Une exposition Jean Dubuffet a eu lieu au MUCEM à Marseille en 2019. Dans ce contexte, des modules de médiation dédiés aux 6-12 ans, appelés « la petite fabrique », ont été réalisés. Ils sont en location, transportables, et ont eu leur propre vie après l’exposition. Nous les avons fait venir à Clermont-Ferrand. C’est un peu une exposition dans l’exposition. À la différence de ce qui se passe habituellement, cet espace de médiation se trouve en amont de l’exposition. Cet espace invite les enfants à appréhender par le jeu les œuvres et le contenu scientifique de l’exposition. Dans les ateliers de médiation que nous organisons autour de l’art brut, nous avons aussi un partenariat avec une association qui travaille avec des personnes qui ont des problèmes de santé mentale.
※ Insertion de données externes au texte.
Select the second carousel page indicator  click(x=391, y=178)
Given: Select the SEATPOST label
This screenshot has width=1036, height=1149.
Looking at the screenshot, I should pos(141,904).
Toutes ces actions ont pu être financées grâce à l’appui du ministère de la Culture.
Que pourra-t-on voir dans l’exposition ?
Pour présenter le lien entre Dubuffet et l’Auvergne, nous avons conçu quatre sections. Les trois premières mettent en avant les œuvres que le territoire a pu lui inspirer et les amitiés qu’il y a tissées, la quatrième est spécifiquement consacrée au lien entre l’art brut et la région. L’exposition commence en 1945 avec un des premiers séjours de Dubuffet en Auvergne. Il s’arrête à Saint-Gènes-la-Tourette, près d’Issoire, où Jean Paulhan, qui ne dirigeait pas encore la NRF, et son galeriste, passent leurs étés. Dubuffet y fait deux escales et rencontre Henri Pourrat, proche de Paulhan. Des recherches à la bibliothèque du patrimoine de Clermont-Ferrand nous ont appris qu’ils avaient échangé des correspondances jusqu’à la mort d’Henri Pourrat en 1959. Il rencontre également Philippe Kaeppelin, graveur et sculpteur, qui avait l’habitude d’illustrer les ouvrages d’Henri Pourrat et d’Alexandre Vialatte. De nouveau, il s’agit d’une amitié qui n’avait pas été mise en valeur. Par le biais des ayants droits, nous avons pu retrouver de nouvelles lettres. Autre date clé : 1947, quand il rencontre Alexandre Vialatte. Cette amitié est illustrée dans la troisième section autour des fameuses chroniques que l’écrivain donnait à La Montagne. Alexandre Vialatte est en effet embauché au journal en 1952 et va très vite parler de Dubuffet dans ses chroniques.
A côté de ces amitiés, il y a aussi une importante activité créatrice…
La deuxième section est consacrée au séjour que Dubuffet fait en Auvergne en 1954-1955, à Durtol précisément, à la périphérie de Clermont-Ferrand, où sa femme se faisait soigner pour des problèmes pulmonaires. Il fait alors une série sur les vaches, sujet déjà présent dans son œuvre à l’époque, mais les vaches de 1954 sont une série importante. C’est aussi à cette époque qu’il va collecter de la poudre de lave, des scories venant des volcans, des matériaux qu’il intègre aux Petites statues de la vie précaire. La dernière section est consacrée aux œuvres d’art brut que Dubuffet a collectionnées dès 1945, parmi lesquelles les fameux Barbus Müller. Jusqu’à 2017, on ne savait pas à qui les attribuer. Un chercheur indépendant, Bruno Montpied, a pu localiser ces œuvres à Chambon-sur-Lac, un petit village dans la montagne à quarante minutes de Clermont-Ferrand. Depuis, le village ne cesse de mettre à l’honneur Jean Dubuffet. L’exposition montre un ensemble significatif d’œuvres et relaye ces initiatives.